• [EXERCISE TEXT]:
# # # # #

The older parallel SCSI bus is now being accompanied by the newer SAS (Serial Attached SCSI) interface. SAS uses the same physical interface as SATA and contains provisions for SAS controllers to support SATA hard drives being attached to them. This allows SAS-based systems to mix both types of hard drives as necessary.
Spindle Speed
The rate at which the platters inside of the drive rotate when the drive is opperational. Conventional hard drives generally rotate at 5400-7200 RPM. High speed destop drives go as fast as 10,000RPM and high-end workstation/server drives go up to 15,000RPM. As it takes less time for the disc to make a revolution, drives with faster spindles will generally provide higher throughput and shorter access times. This allows them to potentially provide significant benefits to overall performance.
Unfortunately, the faster the drive rotates the more difficult it becomes to increase the density of data stored on the disc. This generally means that high-speed drives will often have significantly smaller capacities than their slower bretheren. Also, decreased density can have negative effects on sustained throughput so it can counteract some of the gains brought about by the higher speed.
As such, the primary benefits of a drive with a high spindle speed is the decrease in access time. This means that for scenarios where the machine will be accessing many smaller bits of data (pagefiles/scratch disks, thumbnails, databases, etc.), these drives will generally show significant improvements in performance.

# # # # #

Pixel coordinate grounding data
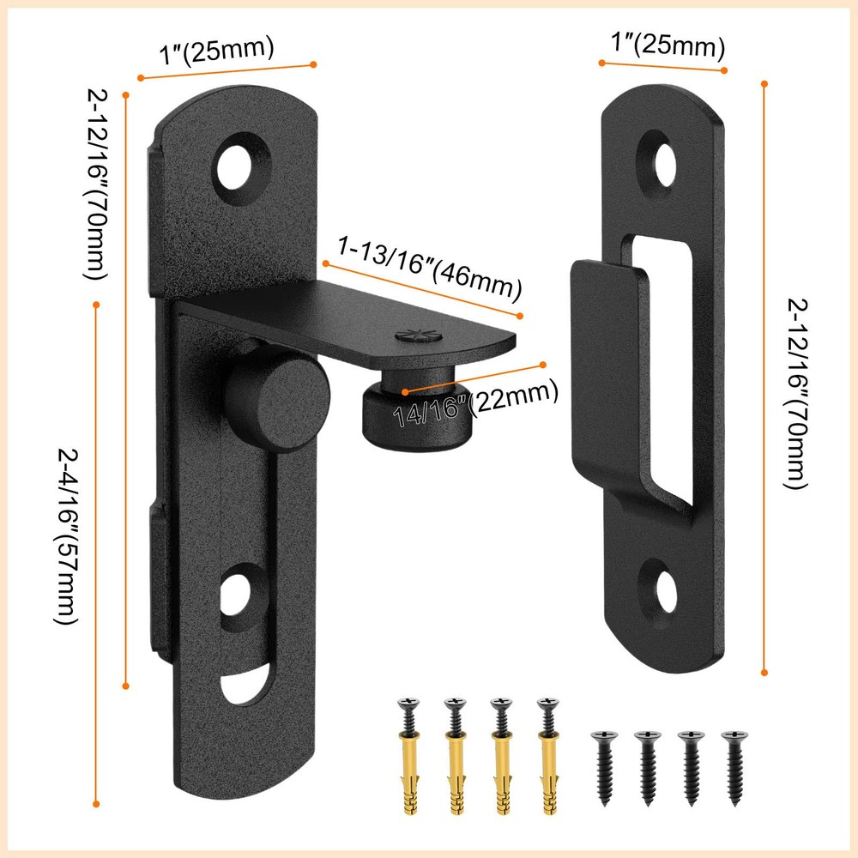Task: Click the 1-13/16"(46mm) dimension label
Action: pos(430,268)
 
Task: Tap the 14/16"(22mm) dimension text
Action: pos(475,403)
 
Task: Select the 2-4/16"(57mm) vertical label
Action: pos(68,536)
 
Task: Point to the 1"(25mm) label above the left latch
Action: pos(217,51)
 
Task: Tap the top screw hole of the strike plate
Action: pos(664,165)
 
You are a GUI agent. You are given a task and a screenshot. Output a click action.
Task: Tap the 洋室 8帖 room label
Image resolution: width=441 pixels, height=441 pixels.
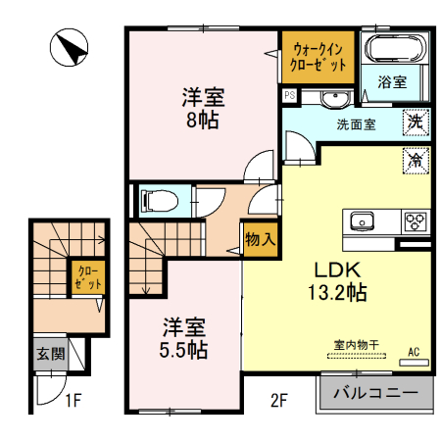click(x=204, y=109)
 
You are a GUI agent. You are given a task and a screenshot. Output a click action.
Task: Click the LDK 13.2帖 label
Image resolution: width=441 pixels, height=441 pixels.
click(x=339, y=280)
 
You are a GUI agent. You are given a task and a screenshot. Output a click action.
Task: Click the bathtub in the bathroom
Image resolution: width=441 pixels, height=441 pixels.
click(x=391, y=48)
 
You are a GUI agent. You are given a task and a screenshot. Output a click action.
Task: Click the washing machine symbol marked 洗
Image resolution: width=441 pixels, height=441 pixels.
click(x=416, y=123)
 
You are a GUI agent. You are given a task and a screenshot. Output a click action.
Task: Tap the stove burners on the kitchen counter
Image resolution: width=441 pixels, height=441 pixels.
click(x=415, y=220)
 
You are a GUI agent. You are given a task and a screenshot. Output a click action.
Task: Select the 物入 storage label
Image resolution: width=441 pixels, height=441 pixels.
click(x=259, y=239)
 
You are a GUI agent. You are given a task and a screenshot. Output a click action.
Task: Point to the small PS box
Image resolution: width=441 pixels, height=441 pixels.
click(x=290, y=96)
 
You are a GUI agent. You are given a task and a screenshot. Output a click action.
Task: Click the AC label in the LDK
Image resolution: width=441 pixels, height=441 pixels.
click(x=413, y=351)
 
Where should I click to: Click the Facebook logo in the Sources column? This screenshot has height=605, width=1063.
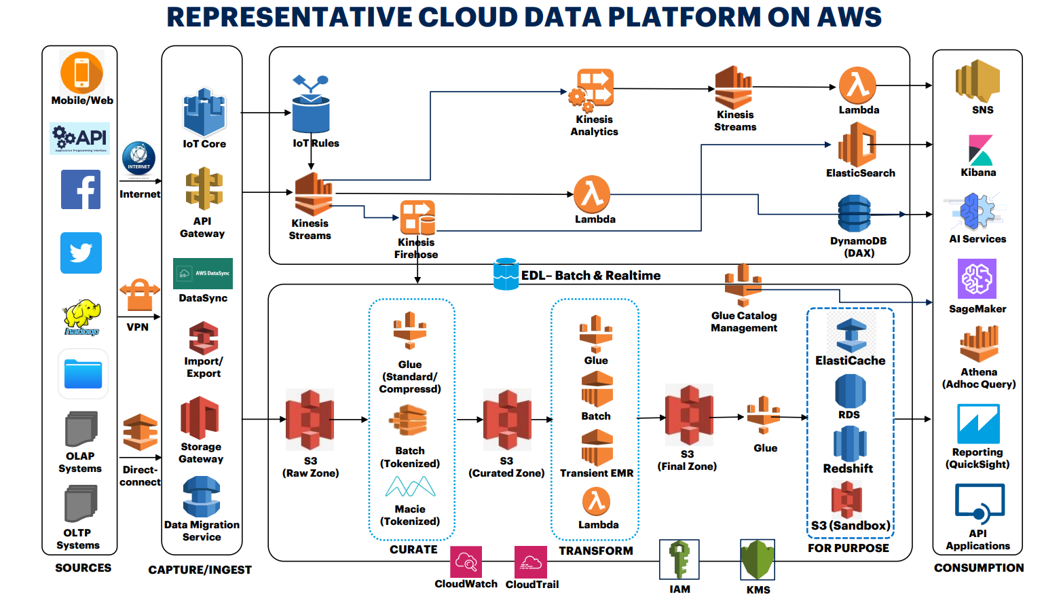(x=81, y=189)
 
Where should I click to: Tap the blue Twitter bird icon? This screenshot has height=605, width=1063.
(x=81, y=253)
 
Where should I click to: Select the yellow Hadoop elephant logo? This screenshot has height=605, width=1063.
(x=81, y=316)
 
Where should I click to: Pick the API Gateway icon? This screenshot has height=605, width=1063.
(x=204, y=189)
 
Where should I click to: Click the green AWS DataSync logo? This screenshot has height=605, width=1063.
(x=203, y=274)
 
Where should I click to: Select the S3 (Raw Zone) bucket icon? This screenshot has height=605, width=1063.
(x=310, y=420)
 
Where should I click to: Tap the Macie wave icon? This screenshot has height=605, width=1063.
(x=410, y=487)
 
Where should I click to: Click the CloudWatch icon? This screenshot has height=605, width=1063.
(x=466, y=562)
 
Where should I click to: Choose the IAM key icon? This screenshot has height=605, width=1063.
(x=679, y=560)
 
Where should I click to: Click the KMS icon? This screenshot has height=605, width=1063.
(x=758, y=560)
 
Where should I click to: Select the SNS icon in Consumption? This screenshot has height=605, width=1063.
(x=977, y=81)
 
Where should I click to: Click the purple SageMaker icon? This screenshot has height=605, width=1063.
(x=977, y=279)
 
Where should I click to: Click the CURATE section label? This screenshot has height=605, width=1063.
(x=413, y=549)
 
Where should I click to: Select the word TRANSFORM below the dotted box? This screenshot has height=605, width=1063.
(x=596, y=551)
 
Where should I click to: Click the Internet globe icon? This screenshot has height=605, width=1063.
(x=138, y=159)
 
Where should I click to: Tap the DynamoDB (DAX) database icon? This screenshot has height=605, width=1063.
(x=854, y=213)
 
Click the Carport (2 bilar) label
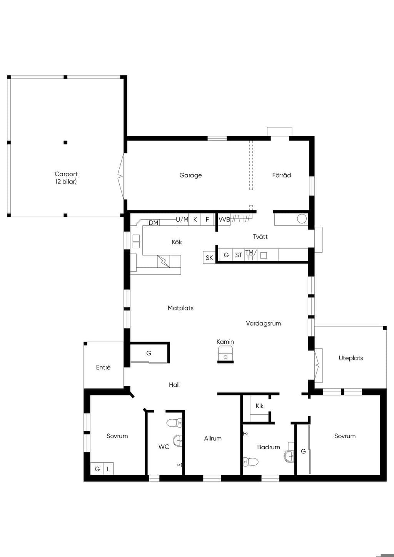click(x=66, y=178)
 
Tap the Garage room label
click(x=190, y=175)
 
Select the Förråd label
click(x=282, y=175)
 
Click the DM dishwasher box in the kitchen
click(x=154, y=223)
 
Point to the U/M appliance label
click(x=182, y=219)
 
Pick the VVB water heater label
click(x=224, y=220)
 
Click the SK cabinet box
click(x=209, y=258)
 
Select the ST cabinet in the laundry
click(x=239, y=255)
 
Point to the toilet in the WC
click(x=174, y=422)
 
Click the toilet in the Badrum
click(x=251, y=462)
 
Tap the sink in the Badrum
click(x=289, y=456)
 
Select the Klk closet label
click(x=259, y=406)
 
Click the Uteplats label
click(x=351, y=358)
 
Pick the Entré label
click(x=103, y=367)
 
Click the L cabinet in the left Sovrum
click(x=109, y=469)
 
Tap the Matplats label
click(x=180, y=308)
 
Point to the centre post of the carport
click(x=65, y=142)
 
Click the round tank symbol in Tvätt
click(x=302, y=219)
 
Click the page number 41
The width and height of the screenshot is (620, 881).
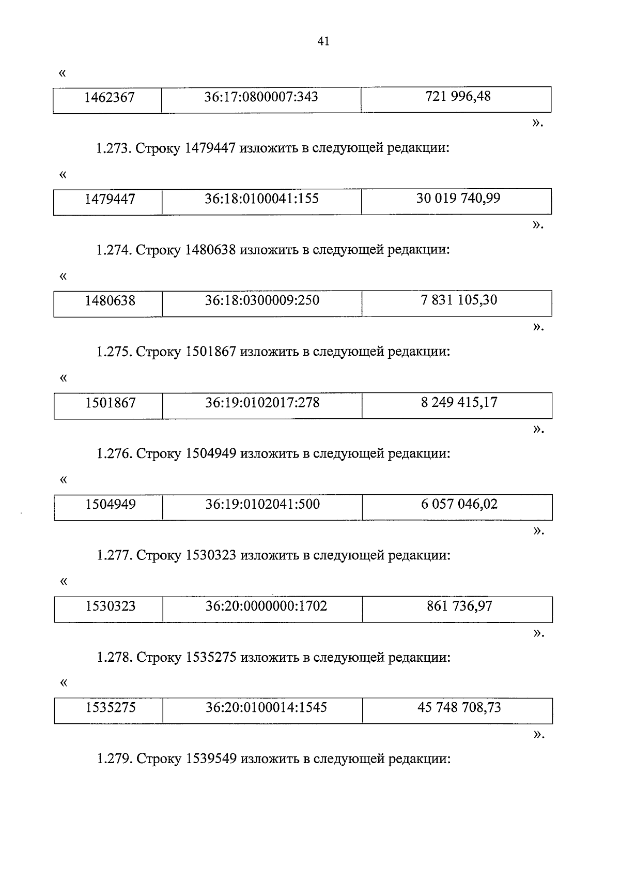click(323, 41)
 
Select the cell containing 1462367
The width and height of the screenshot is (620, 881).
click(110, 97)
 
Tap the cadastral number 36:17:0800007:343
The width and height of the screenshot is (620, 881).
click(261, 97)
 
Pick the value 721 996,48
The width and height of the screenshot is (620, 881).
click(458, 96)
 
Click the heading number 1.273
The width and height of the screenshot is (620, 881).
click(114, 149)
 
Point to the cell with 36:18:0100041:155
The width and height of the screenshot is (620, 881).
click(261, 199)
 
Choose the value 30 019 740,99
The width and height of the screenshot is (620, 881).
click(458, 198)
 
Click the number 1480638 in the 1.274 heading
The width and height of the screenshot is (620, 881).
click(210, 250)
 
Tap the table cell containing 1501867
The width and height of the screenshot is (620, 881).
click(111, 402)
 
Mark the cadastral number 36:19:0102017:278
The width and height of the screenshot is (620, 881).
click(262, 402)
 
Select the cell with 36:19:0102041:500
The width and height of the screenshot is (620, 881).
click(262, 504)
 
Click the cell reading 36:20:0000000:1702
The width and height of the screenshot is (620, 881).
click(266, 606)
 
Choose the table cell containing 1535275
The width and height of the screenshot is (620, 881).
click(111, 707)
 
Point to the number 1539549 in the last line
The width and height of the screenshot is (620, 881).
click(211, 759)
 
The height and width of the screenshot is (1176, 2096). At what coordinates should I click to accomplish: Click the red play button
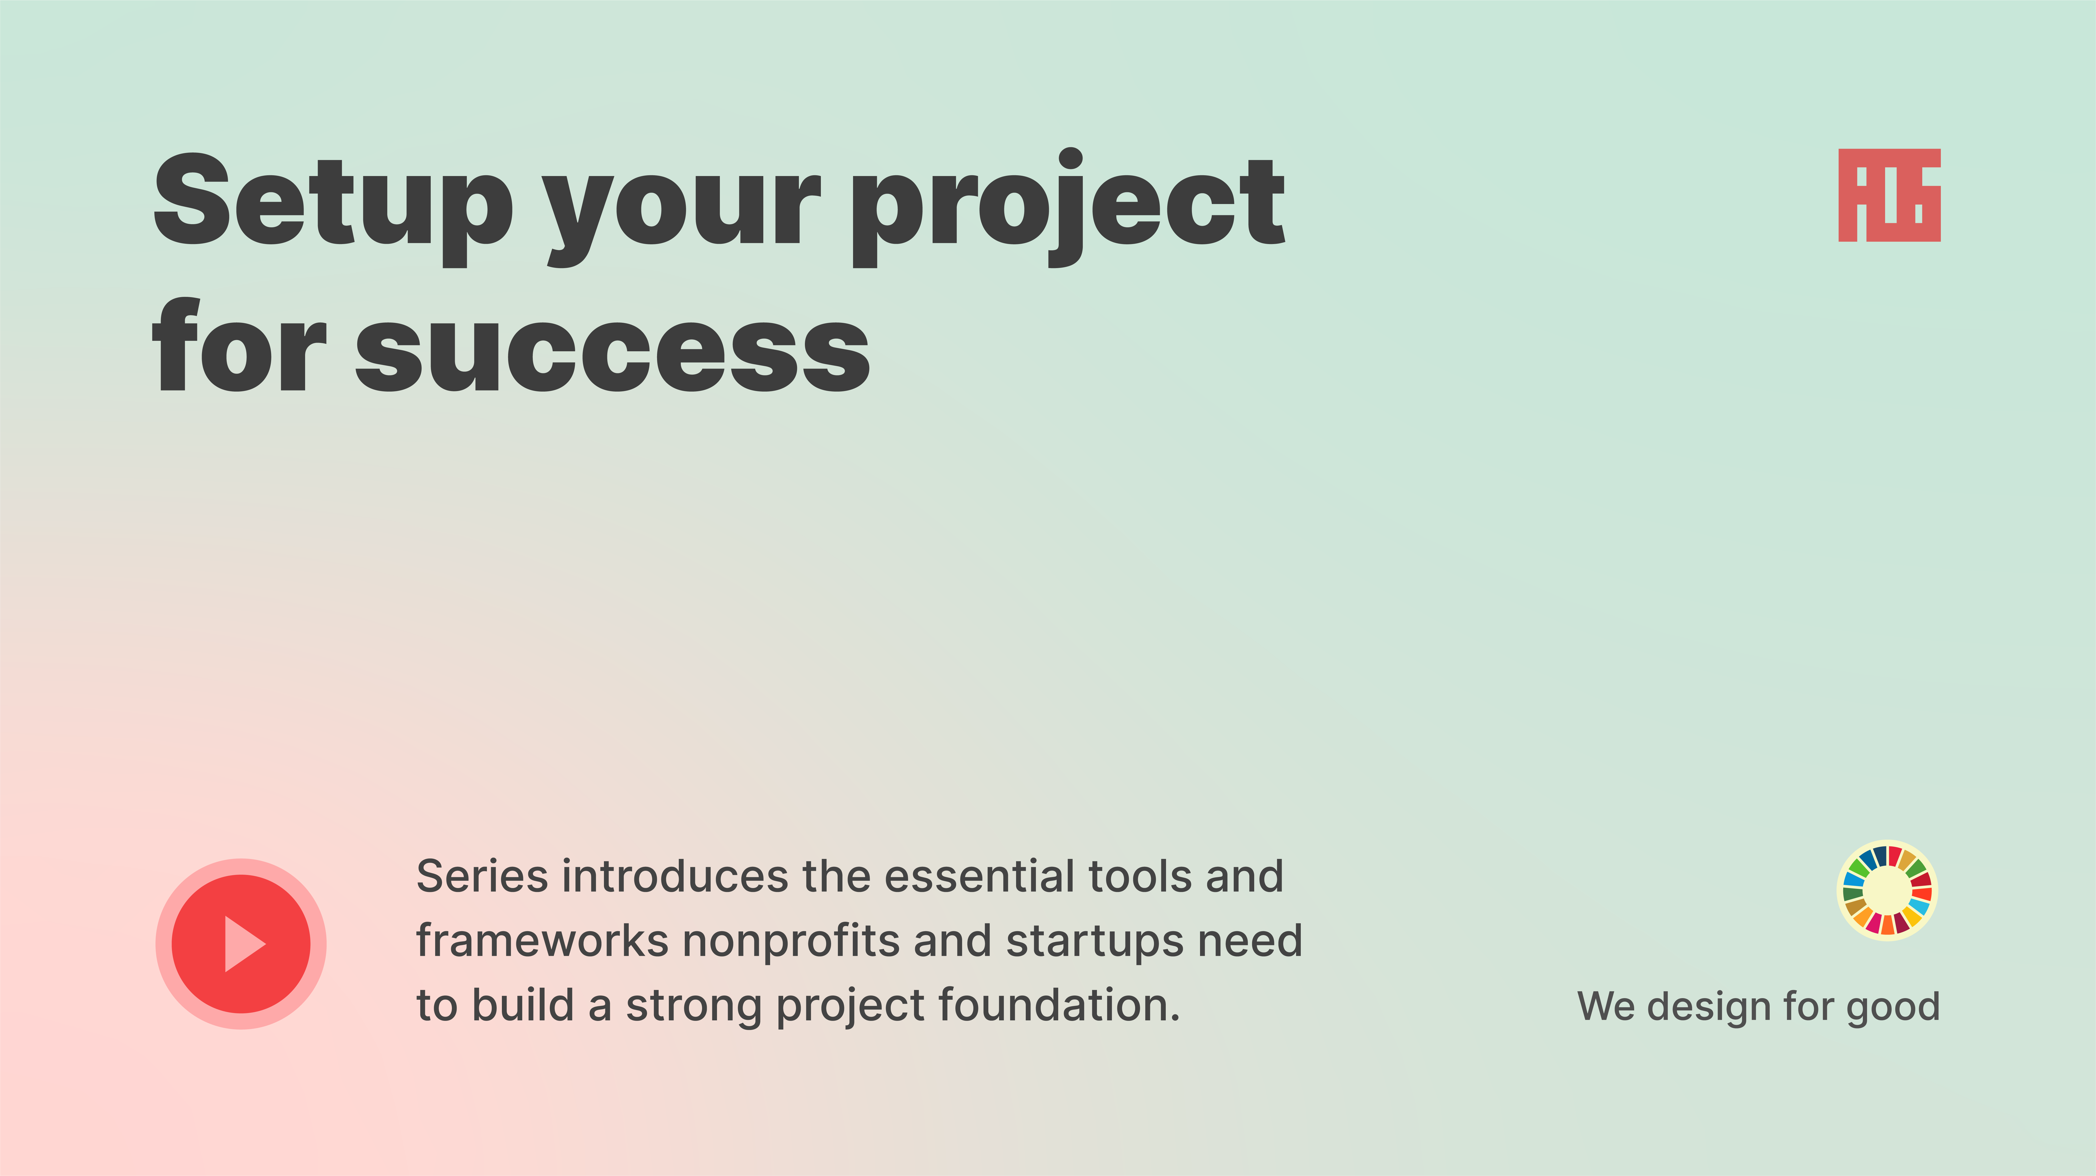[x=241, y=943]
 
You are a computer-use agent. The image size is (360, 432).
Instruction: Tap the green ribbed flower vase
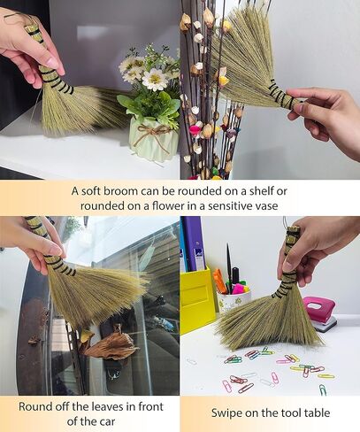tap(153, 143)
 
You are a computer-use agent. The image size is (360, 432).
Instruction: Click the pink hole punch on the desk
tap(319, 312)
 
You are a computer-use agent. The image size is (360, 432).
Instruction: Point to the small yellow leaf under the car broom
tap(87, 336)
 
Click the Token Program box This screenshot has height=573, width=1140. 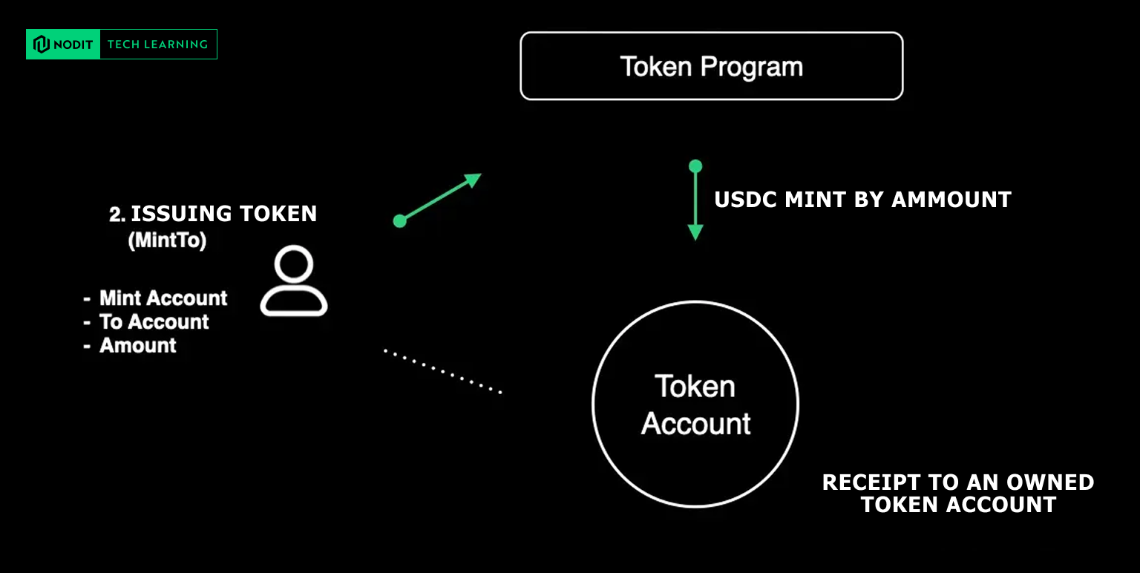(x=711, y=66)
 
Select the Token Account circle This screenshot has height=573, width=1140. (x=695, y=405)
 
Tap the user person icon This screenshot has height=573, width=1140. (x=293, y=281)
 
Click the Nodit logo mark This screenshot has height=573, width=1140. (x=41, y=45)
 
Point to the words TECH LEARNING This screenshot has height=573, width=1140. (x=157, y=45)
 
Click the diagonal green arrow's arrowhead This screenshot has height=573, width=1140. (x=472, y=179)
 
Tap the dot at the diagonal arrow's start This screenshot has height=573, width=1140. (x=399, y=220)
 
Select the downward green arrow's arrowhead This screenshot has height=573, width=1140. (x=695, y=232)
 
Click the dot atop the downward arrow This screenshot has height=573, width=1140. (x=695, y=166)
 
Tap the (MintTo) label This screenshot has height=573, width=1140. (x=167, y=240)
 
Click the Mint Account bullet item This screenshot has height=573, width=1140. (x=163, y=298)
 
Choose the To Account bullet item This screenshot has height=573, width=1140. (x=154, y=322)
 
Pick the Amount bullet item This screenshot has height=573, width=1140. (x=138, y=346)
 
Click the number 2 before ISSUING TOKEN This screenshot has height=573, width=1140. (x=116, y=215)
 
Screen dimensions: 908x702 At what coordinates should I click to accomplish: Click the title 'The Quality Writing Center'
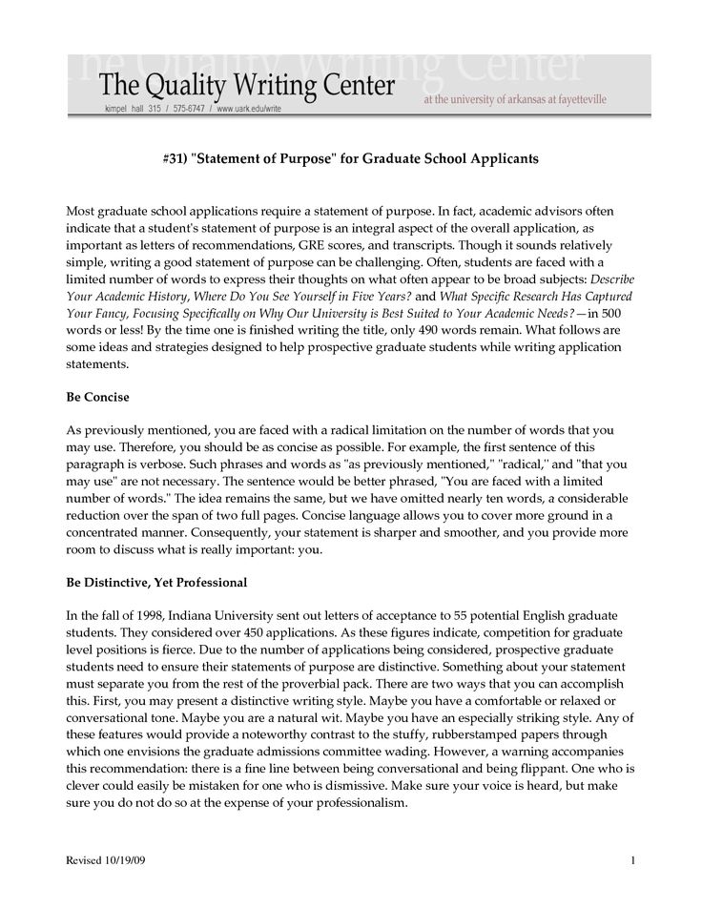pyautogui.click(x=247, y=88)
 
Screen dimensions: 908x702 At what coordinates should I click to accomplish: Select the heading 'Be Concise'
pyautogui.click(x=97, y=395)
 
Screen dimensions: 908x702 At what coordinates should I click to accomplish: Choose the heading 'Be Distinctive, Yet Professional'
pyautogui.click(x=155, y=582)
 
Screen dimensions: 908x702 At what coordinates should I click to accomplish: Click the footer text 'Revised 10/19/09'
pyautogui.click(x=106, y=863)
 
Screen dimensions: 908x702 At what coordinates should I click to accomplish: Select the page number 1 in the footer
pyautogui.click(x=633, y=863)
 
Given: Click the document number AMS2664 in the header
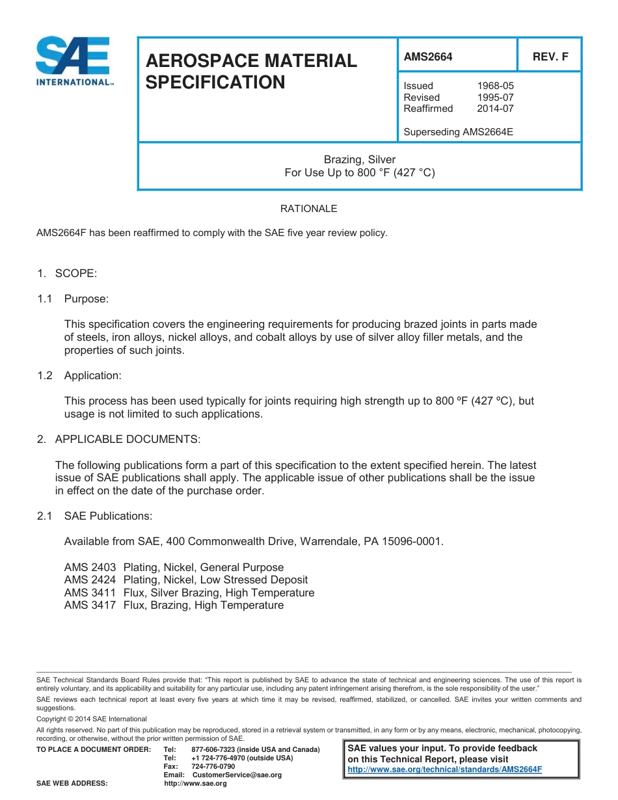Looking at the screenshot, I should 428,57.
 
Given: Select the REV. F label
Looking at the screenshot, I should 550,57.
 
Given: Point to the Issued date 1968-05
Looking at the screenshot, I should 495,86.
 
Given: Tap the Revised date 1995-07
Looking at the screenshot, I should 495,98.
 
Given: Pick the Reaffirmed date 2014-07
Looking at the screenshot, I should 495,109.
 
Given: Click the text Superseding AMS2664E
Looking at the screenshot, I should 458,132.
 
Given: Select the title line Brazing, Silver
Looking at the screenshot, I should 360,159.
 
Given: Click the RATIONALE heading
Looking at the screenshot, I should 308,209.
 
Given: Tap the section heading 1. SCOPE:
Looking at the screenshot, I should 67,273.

# # # # #

• [ASSIGNMENT A]: Please list every rotation speed, in RPM, that the hard drive text gives.
• [ASSIGNMENT B]: Extract the part of the hard drive text that opens with the words containing "Unfortunately, the faster" and closes with "improvements in performance.".

• [TASK OUTPUT A]:
5400 RPM
7200 RPM
10,000 RPM
15,000 RPM

• [TASK OUTPUT B]:
Unfortunately, the faster the drive rotates the more difficult it becomes to increase the density of data stored on the disc. This generally means that high-speed drives will often have significantly smaller capacities than their slower bretheren. Also, decreased density can have negative effects on sustained throughput so it can counteract some of the gains brought about by the higher speed.
As such, the primary benefits of a drive with a high spindle speed is the decrease in access time. This means that for scenarios where the machine will be accessing many smaller bits of data (pagefiles/scratch disks, thumbnails, databases, etc.), these drives will generally show significant improvements in performance.